Um interessante artigo publicado recentemente no “New York Times” dá conta de que a Constituição dos EUA já não é o que era. Citando um estudo da revista “Time”, de 1987 – data do bicentenário do “We the People”, documento fundador da Nação americana –, o jornal escreve que, dos 170 países existentes à data, mais de 160 tinham, de alguma forma, decalcado os princípios fundamentais daquela Constituição. Duas décadas e meia depois, dois investigadores das universidades de Washington e da Virginia decidiram fazer novo estudo comparativo, tendo analisado 729 constituições adoptadas por 188 países entre 1946 e 2006.
Esta (nova) análise revelou 237 alterações substantivas aos direitos fundamentais dos cidadãos, no sentido do seu reforço. O modelo dos EUA ainda servirá, mas o facto de o “We the People” nunca ter sofrido qualquer alteração de vulto fez com que fosse ultrapassado por democracias mais progressistas, nomeadamente o Canadá, a África do Sul e a União Europeia.
A média mundial de revisão global de uma Constituição é de 19 anos. Em Portugal, a própria Constituição determina a sua revisão de cinco em cinco anos.
Na América, não é assim. Contudo, apesar da imutabilidade do documento básico da democracia norte-americana, desde 1787, o país não deixa de estar na linha da frente em termos sociais, tecnológicos, culturais ou militares… embora com defeitos (muitos defeitos), é certo: muitas vezes – demasiadas –, são vedados aos cidadãos o direito a viajar, à presunção de inocência, à educação ou aos serviços de saúde. E, em nome da segurança, a pérola: os EUA são das poucas democracias no mundo a permitir, sem qualquer restrição, o uso e posse de arma aos cidadãos! O que vai valendo é que a própria dinâmica da sociedade norte-americana (um riquíssimo “melting pot”) acaba por esbater este conservadorismo.

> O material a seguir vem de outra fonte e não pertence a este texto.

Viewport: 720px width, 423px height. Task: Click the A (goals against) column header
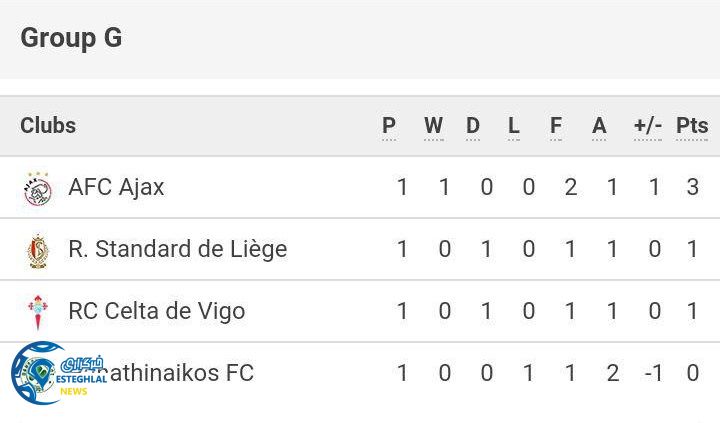point(599,126)
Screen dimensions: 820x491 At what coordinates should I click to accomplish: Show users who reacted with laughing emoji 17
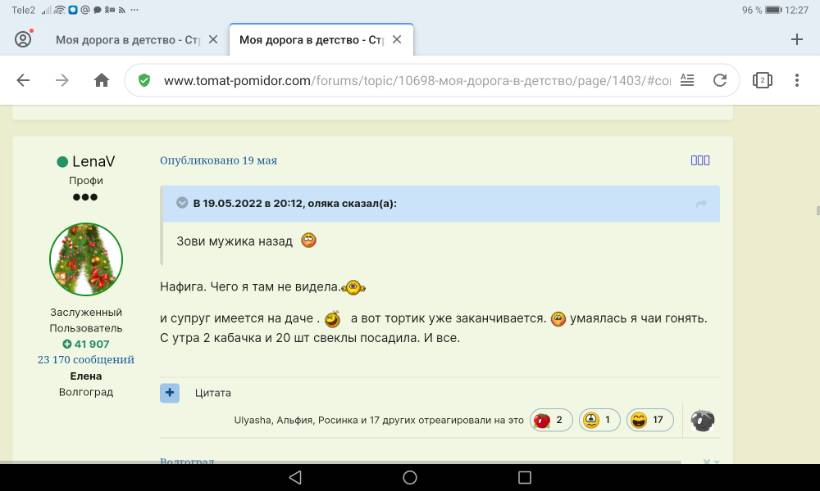click(x=649, y=421)
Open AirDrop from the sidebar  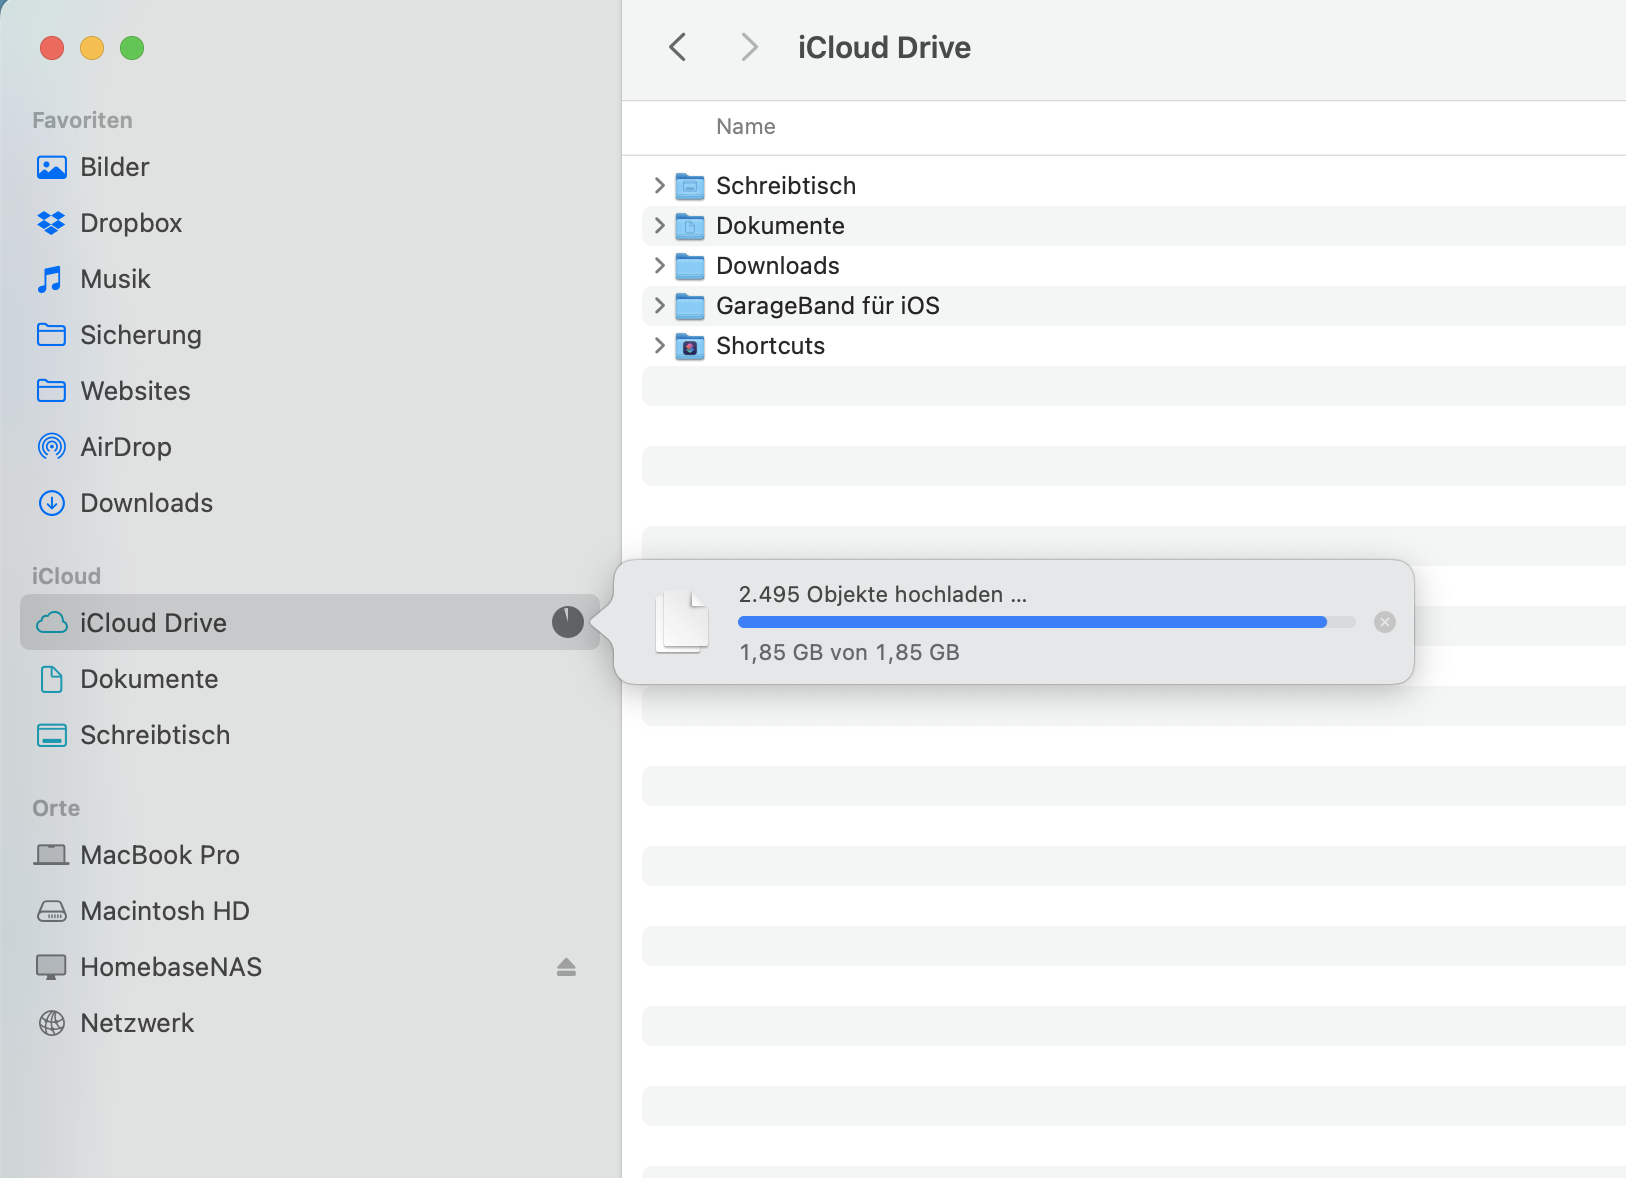pos(125,447)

Talvez o mundo tenha mudado sem que os senhores do Supremo Tribunal dos EUA se tenham apercebido, por estarem demasiado envolvidos com o seu próprio umbigo (leia-se país). Talvez os norte-americanos ainda acreditem que são, de facto, o farol da democracia Ocidental e que, mais cedo ou mais tarde, os bons filhos a casa tornarão. Talvez achem que, pelo facto de estarem na mira de grande parte do mundo terrorista, devem manter-se entrincheirados nas suas convicções. Talvez. Mas, sendo o fio da História um ciclo de altos e baixos, se os seus responsáveis políticos não acordarem a tempo, os Estados Unidos da América correm o risco de se perderem no seu próprio labirinto.